- _Entries provided_:
------------------------
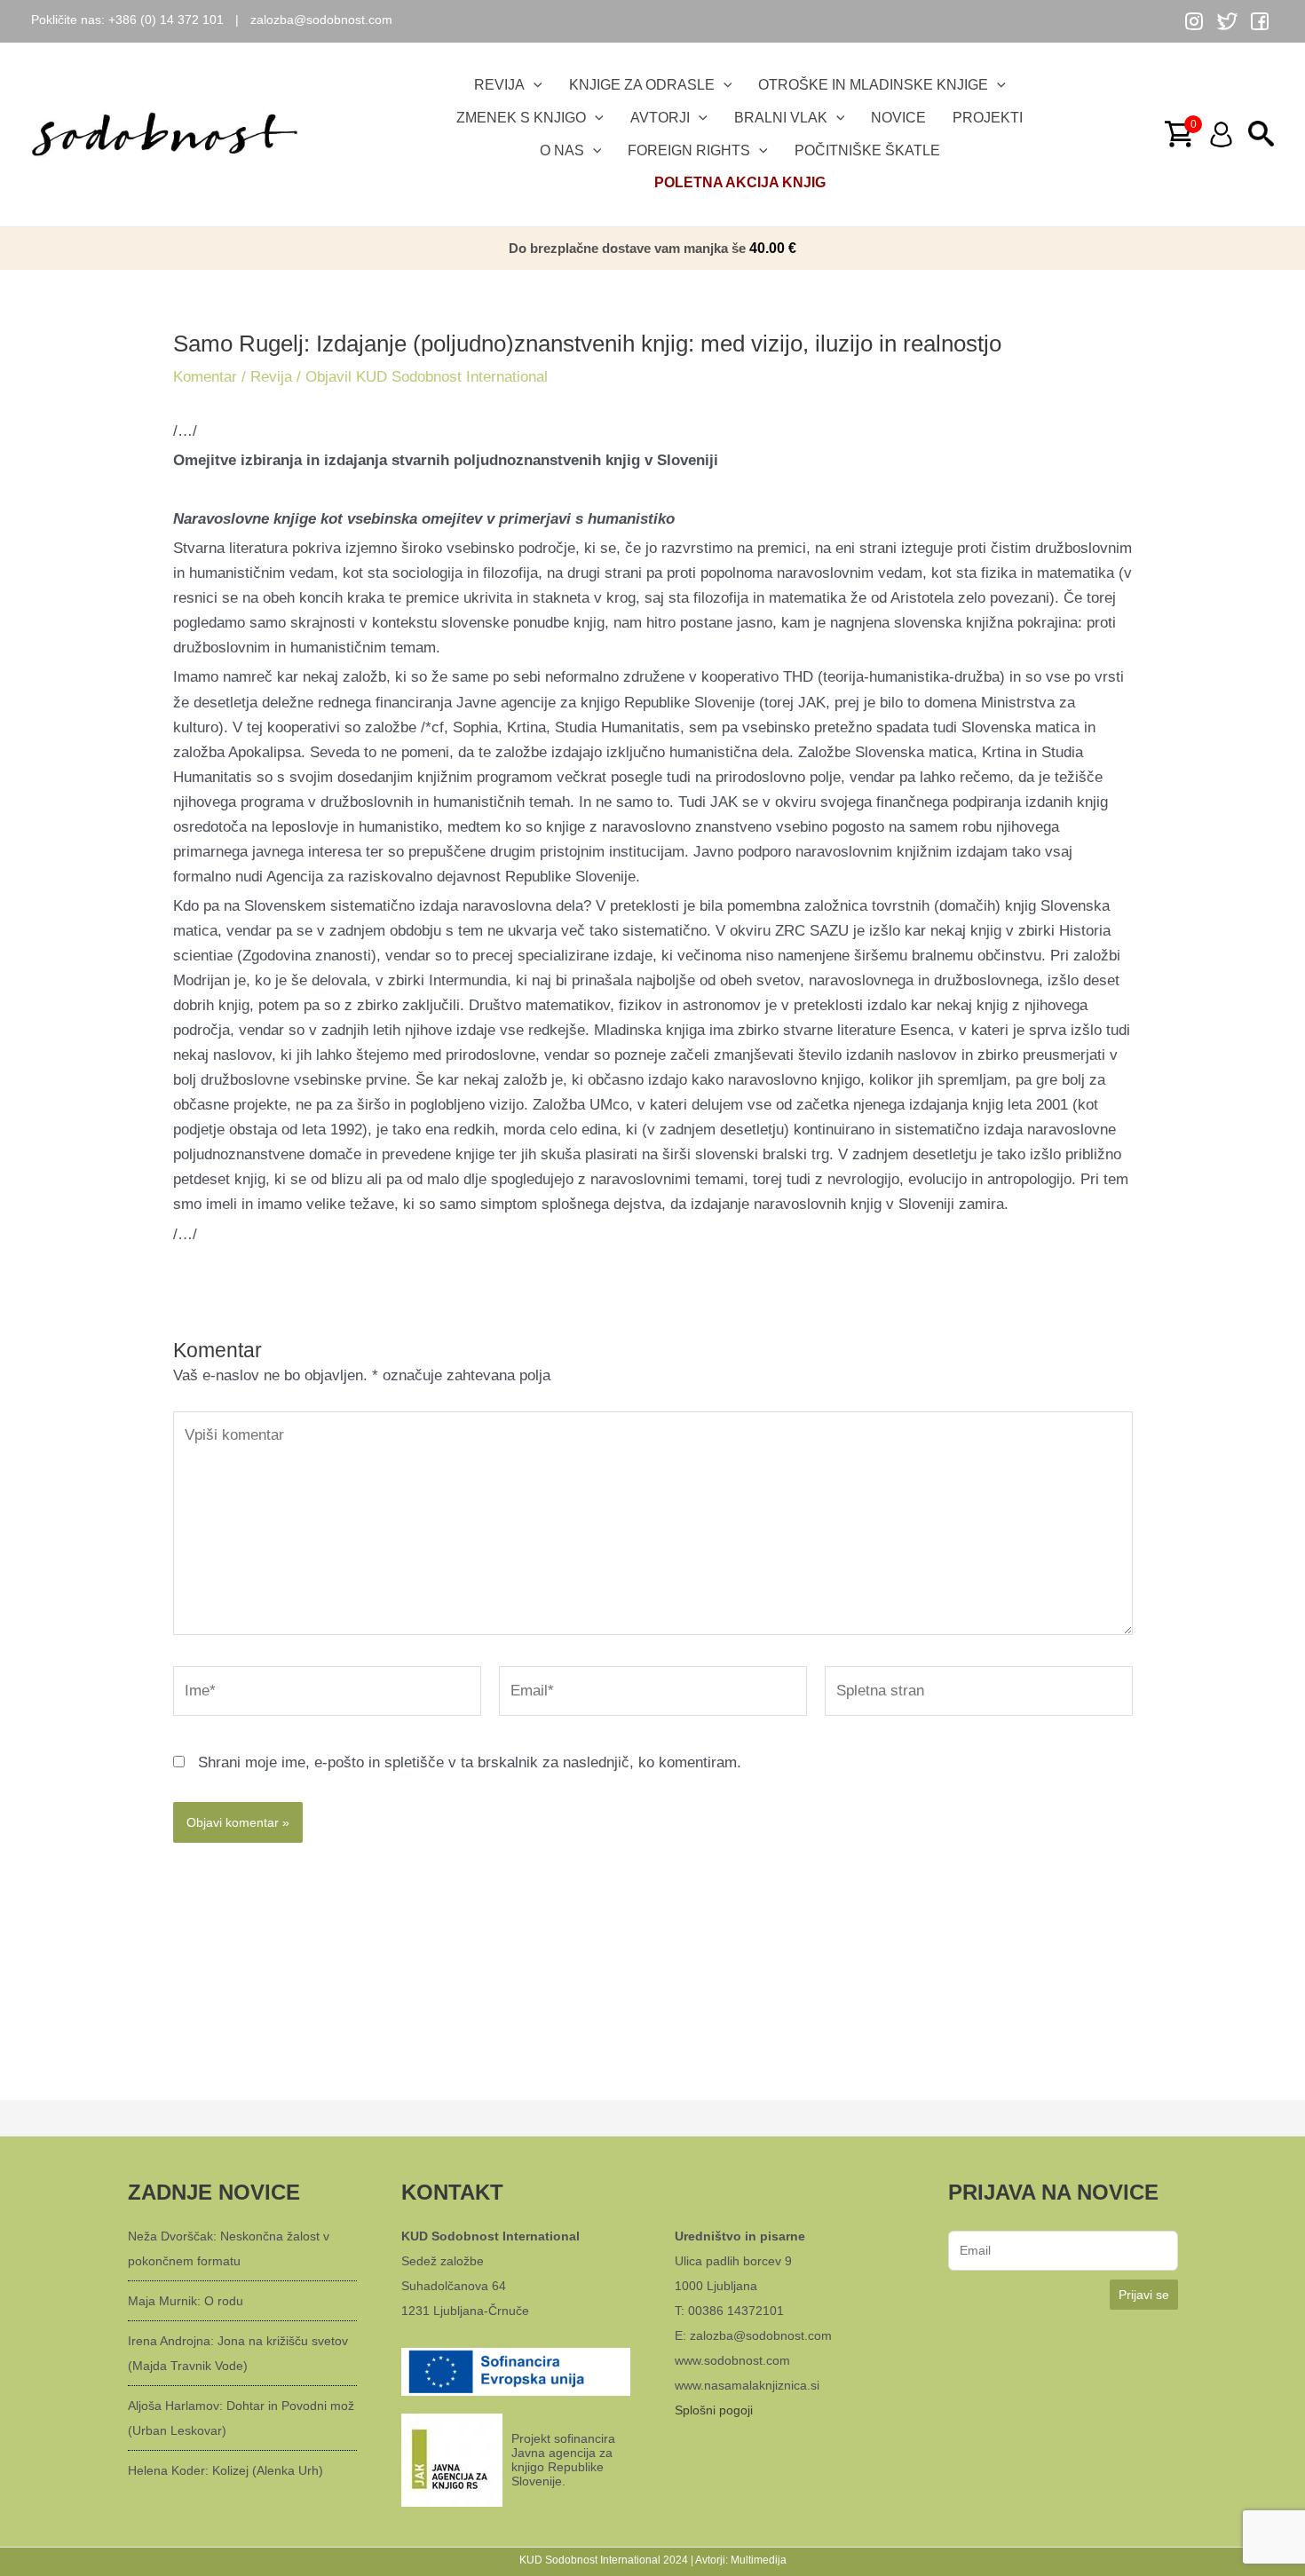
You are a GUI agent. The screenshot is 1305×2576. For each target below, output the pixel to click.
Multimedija (759, 2560)
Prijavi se (1144, 2295)
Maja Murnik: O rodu (185, 2301)
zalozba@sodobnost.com (321, 19)
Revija (271, 376)
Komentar (205, 376)
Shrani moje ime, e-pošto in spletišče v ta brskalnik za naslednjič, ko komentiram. (469, 1762)
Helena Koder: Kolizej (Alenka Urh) (225, 2470)
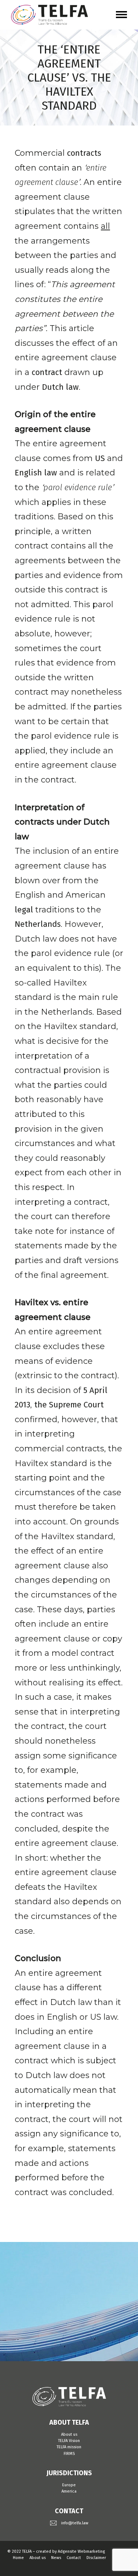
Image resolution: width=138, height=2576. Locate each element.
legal (24, 910)
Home (18, 2557)
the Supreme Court (69, 1405)
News (56, 2557)
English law (36, 473)
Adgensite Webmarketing (81, 2551)
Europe (69, 2485)
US (100, 458)
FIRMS (69, 2453)
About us (69, 2434)
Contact (74, 2557)
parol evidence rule (77, 487)
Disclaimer (96, 2557)
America (69, 2491)
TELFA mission (69, 2447)
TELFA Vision (69, 2440)
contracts (84, 153)
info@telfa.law (74, 2523)
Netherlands (38, 924)
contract (47, 372)
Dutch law (60, 387)
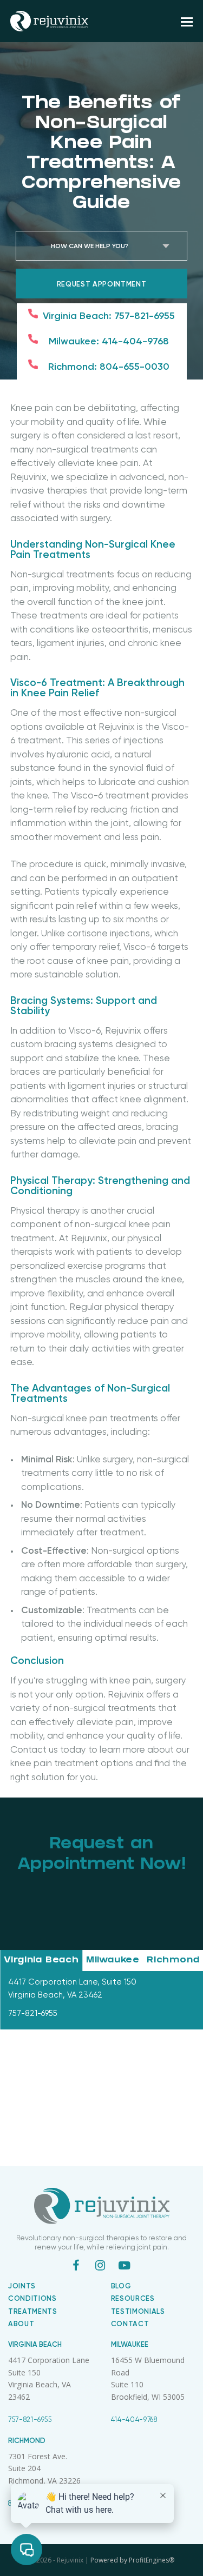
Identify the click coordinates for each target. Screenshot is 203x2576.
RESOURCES (133, 2298)
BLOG (121, 2286)
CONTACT (130, 2324)
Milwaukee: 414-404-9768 (109, 341)
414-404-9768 (134, 2419)
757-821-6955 (30, 2419)
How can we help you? (89, 246)
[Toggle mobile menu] (187, 21)
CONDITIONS (32, 2298)
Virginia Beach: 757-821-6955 (109, 316)
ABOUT (21, 2324)
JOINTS (22, 2286)
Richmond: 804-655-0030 (108, 366)
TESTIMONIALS (138, 2311)
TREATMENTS (32, 2311)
------------------------
- _Aim of the task_:
Excluding the images, copy all of the material above verbatim.

- _Finished task_:
You are a GUI agent. The screenshot is 1305×2576. For each target below, output the pixel to click.
Multimedija (759, 2560)
Prijavi se (1144, 2295)
Maja Murnik: O rodu (185, 2301)
zalozba@sodobnost.com (321, 19)
Revija (271, 376)
Komentar (205, 376)
Shrani moje ime, e-pošto in spletišče v ta brskalnik za naslednjič, ko komentiram. (469, 1762)
Helena Koder: Kolizej (Alenka Urh) (225, 2470)
Image resolution: width=138, height=2576. Locate each element.
legal (24, 910)
Home (18, 2557)
the Supreme Court (69, 1405)
News (56, 2557)
English law (36, 473)
Adgensite Webmarketing (81, 2551)
Europe (69, 2485)
US (100, 458)
FIRMS (69, 2453)
About us (69, 2434)
Contact (74, 2557)
parol evidence rule (77, 487)
Disclaimer (96, 2557)
America (69, 2491)
TELFA mission (69, 2447)
TELFA Vision (69, 2440)
contracts (84, 153)
info@telfa.law (74, 2523)
Netherlands (38, 924)
contract (47, 372)
Dutch law (60, 387)
Identify the click coordinates for each target. Screenshot is 203x2576.
RESOURCES (133, 2298)
BLOG (121, 2286)
CONTACT (130, 2324)
Milwaukee: 414-404-9768 (109, 341)
414-404-9768 (134, 2419)
757-821-6955 (30, 2419)
How can we help you? (89, 246)
[Toggle mobile menu] (187, 21)
CONDITIONS (32, 2298)
Virginia Beach: 757-821-6955 (109, 316)
ABOUT (21, 2324)
JOINTS (22, 2286)
Richmond: 804-655-0030 (108, 366)
TESTIMONIALS (138, 2311)
TREATMENTS (32, 2311)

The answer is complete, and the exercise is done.